Portfolio landlords are being urged to review how their property investments are structured as upcoming tax changes threaten to increase the financial burden on rental income.
Accountancy firm Price Bailey has warned that individual landlords face higher income tax liabilities from April 2027, when rates are due to rise by two percentage points across all bands. The changes will see the basic rate increase from 20% to 22%, the higher rate from 40% to 42%, and the additional rate from 45% to 47%.
The planned increase comes on top of a series of pressures already affecting the private rented sector, including restrictions on mortgage interest relief, higher stamp duty surcharges and additional regulatory requirements expected under the Renters’ Rights Act, which begins to take effect during 2026.
Price Bailey says the combined impact of tax and regulatory changes is pushing many portfolio landlords to reassess whether holding properties in personal ownership remains the most efficient structure.
FINANCIAL BURDEN
While finance cost relief will also increase from 20% to 22% under the planned tax changes, the firm says this would only partially offset the impact for landlords with mortgage borrowing.

Jon Chambers, Tax Director at Price Bailey, says many landlords are already reassessing their long-term investment strategies.
He adds: “We’re seeing portfolio landlords question more than ever whether individual ownership still makes sense. The 2% rise, due to come in next year, adds even more financial burden onto existing tax restrictions and regulatory costs coming this year, with many investors reaching tipping point.”
RESTRUCTURING OPPORTUNITIES
He says that while the increase in dividend tax for company directors will take effect earlier, from April 2026, corporate structures still provide more flexibility in how profits are extracted compared with personal ownership.

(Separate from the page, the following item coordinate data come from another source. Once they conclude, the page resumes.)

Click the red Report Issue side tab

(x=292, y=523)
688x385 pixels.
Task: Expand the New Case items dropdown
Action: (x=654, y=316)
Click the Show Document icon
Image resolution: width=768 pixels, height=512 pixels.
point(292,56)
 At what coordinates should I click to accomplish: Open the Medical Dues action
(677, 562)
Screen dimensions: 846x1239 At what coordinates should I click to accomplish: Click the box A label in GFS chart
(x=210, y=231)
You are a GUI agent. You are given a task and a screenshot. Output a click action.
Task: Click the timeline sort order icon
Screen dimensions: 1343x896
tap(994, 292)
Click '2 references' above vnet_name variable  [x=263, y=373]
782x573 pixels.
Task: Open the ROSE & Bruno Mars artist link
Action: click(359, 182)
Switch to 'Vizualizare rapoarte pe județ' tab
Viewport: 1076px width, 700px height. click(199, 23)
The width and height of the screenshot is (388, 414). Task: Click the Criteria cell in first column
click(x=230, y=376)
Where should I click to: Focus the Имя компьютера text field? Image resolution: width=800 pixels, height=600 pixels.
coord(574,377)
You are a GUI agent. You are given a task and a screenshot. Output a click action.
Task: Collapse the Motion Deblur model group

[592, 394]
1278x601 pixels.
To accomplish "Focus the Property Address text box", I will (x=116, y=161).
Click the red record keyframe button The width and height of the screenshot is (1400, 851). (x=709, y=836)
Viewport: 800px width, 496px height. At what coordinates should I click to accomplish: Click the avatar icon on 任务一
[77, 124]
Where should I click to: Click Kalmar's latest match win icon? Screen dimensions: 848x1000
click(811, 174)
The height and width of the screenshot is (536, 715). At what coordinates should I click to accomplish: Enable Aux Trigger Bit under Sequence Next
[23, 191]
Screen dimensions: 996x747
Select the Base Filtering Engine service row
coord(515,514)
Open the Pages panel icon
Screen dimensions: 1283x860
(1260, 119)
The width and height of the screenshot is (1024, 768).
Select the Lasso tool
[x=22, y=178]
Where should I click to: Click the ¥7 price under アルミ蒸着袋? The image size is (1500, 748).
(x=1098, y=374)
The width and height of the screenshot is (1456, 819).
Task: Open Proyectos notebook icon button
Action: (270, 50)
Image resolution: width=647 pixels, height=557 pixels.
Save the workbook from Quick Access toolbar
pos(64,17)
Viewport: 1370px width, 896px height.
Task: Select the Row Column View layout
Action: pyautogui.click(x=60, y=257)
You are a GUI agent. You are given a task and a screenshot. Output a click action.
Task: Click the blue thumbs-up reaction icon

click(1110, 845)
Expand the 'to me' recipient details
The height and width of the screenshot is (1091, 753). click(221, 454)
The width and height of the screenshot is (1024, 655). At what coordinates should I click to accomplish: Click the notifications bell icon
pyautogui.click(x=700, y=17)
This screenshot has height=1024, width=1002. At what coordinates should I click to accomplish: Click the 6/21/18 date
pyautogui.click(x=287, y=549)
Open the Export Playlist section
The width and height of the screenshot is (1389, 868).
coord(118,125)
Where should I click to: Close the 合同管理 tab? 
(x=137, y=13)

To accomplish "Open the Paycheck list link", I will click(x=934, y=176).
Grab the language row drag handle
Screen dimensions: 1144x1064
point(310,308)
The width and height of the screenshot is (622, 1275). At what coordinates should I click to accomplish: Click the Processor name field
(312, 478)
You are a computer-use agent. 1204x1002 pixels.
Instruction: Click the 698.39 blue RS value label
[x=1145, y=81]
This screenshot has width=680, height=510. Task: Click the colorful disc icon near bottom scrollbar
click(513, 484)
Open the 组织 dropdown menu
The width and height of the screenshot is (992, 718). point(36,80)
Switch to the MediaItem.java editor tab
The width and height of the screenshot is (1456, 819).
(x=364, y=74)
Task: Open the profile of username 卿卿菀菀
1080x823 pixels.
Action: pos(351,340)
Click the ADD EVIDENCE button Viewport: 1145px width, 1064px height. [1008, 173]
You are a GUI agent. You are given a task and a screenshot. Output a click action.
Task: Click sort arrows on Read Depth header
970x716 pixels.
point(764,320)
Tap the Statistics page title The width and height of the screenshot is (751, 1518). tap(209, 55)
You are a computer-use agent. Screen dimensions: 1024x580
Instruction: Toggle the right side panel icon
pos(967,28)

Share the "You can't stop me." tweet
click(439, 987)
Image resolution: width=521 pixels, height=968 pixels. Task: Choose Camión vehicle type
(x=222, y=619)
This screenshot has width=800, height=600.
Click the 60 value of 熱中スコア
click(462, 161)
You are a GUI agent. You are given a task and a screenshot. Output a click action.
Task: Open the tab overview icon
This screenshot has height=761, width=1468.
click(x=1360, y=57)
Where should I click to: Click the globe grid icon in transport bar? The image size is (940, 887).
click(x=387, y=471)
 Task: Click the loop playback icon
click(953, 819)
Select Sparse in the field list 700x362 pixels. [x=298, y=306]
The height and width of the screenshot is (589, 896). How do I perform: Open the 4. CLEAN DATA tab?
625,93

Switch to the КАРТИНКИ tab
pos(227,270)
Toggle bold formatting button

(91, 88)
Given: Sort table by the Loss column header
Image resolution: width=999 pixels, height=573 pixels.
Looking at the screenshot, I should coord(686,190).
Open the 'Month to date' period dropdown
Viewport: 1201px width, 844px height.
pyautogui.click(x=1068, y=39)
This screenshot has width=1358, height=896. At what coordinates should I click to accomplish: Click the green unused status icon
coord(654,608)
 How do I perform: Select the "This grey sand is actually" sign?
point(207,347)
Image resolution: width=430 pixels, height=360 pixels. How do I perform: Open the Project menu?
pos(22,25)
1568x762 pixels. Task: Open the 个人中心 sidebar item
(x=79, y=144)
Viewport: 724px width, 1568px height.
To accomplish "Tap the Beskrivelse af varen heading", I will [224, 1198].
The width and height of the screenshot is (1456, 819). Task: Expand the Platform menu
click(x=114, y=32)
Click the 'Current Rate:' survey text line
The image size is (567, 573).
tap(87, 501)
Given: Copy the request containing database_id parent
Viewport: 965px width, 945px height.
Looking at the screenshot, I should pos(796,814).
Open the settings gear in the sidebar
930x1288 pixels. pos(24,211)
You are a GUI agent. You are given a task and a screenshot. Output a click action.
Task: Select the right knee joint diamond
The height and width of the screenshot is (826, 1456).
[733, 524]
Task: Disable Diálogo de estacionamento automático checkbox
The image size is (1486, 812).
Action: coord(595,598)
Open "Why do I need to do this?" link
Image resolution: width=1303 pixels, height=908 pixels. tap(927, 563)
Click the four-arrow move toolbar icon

Price Bailey also points to the introduction of a cap on Business Property Relief from April 2026, which could affect succession planning for some landlords and further encourage a review of ownership arrangements.
According to the firm, landlords who assess their portfolios and structures sooner will have more options available before the 2027 tax changes come into force.
Chambers says: “Landlords can navigate this successfully but waiting until April 2027 means missing restructuring opportunities. Early action is the best step landlords can make to strengthen their position going into the next financial year.”